EXERCISE OBJECTIVE
Exactly what is written in the records below should be returned, minus the images.

Stored records
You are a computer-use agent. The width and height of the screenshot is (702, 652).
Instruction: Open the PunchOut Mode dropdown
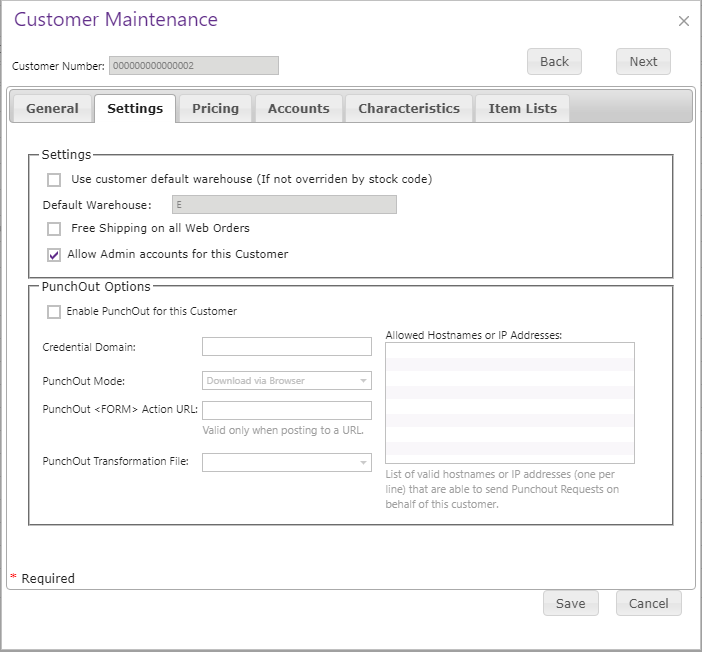286,381
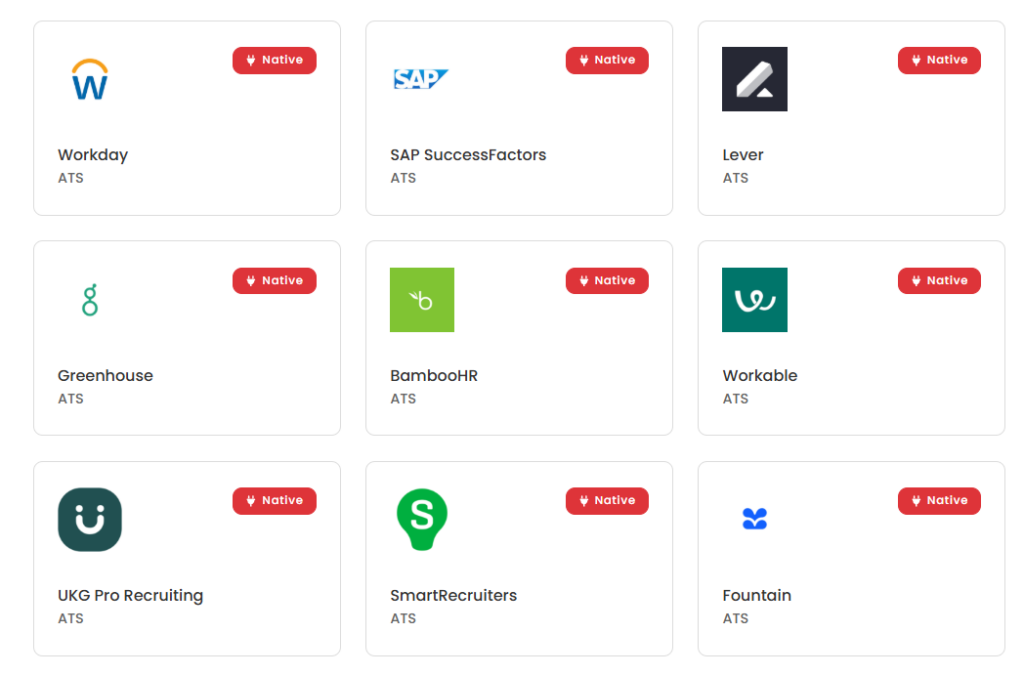Select the Greenhouse logo icon

coord(89,299)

RESPONSE TO THE TASK
You are a computer-use agent. The width and height of the screenshot is (702, 652).
Instruction: Open the PunchOut Mode dropdown
286,381
Select the Greenhouse logo icon

coord(89,299)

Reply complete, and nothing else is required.